::: Document extract

A skinny effect: Might seem obvious to anyone who has driven past The Cosmopolitan on The Strip, but this is a thin property. A lot of up-and-down, like a giant Jenga puzzle. You feel this verticality as you move around the hotel, a far more appealing prospect, feet-wise, than the horizontally expansive layouts of the more recent resorts that have opened in Las Vegas over the past decade. Friends will say, “Meet me on the third level,” more than, say, “Meet me across the casino at the giant lion.” The 8.7 acres is used to great effect. That alone makes The Cosmopolitan different from its more wide-sitting competition.

A fusion of sensibilities: Finally, a resort has recognized the dual appeal of sports and live music. At The Cosmopolitan, Book & Stage is a sports book by day and a live music venue by night. So it is possible to lay a bet on the Saints and Jeremy Shockey at 10 a.m., then take in a performance by Jeremy Cornwell at 10 p.m. Book & Stage offers In-Running wagering (the option of betting on games in progress with use of a hand-held unit that is not a snubbed pencil), and the music acts will be “emerging artists," such as Las Vegas’ Cornwell, whose first engagement is Dec. 22-25. Catch them while you can is the message.

::::::

**Goal of the exercise**:
Do these statements agree with the text on The Cosmopolitan? For each, answer yes or no and quote the deciding words. 1. The property covers 8.7 acres. 2. Book & Stage is a live music venue by day and a sports book by night. 3. Jeremy Cornwell's first engagement is Dec. 22-25.

::: Information shown

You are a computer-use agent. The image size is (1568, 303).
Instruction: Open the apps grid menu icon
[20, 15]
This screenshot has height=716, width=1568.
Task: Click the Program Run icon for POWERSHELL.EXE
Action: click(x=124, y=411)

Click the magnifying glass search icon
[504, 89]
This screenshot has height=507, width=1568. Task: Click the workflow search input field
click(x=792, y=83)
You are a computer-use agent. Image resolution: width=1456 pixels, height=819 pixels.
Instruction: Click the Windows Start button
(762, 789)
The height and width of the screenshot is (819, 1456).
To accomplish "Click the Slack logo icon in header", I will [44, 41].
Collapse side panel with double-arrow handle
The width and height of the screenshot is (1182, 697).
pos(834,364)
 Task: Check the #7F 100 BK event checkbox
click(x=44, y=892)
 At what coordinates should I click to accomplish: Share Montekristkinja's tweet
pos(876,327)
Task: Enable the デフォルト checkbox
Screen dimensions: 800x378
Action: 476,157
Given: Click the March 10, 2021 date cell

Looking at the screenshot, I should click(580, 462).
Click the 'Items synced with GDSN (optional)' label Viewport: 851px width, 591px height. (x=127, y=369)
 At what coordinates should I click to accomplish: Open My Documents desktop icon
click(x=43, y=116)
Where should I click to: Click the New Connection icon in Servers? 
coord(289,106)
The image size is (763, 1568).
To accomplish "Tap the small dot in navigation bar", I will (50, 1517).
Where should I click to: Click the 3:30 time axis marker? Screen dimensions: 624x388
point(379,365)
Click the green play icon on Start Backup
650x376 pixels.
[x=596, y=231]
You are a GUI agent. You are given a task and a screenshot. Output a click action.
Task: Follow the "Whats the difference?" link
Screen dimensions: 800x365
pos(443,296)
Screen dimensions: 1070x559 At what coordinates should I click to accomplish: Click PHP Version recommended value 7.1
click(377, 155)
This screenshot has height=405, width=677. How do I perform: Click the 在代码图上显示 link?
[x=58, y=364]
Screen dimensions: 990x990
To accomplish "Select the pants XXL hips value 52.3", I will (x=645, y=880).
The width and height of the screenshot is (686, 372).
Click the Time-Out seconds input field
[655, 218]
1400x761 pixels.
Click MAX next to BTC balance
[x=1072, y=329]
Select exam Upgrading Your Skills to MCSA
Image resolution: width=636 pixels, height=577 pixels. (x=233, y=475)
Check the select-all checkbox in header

::::::

**Task answer**:
1. Yes: "The 8.7 acres is used to great effect."
2. No: "Book & Stage is a sports book by day and a live music venue by night."
3. Yes: "whose first engagement is Dec. 22-25."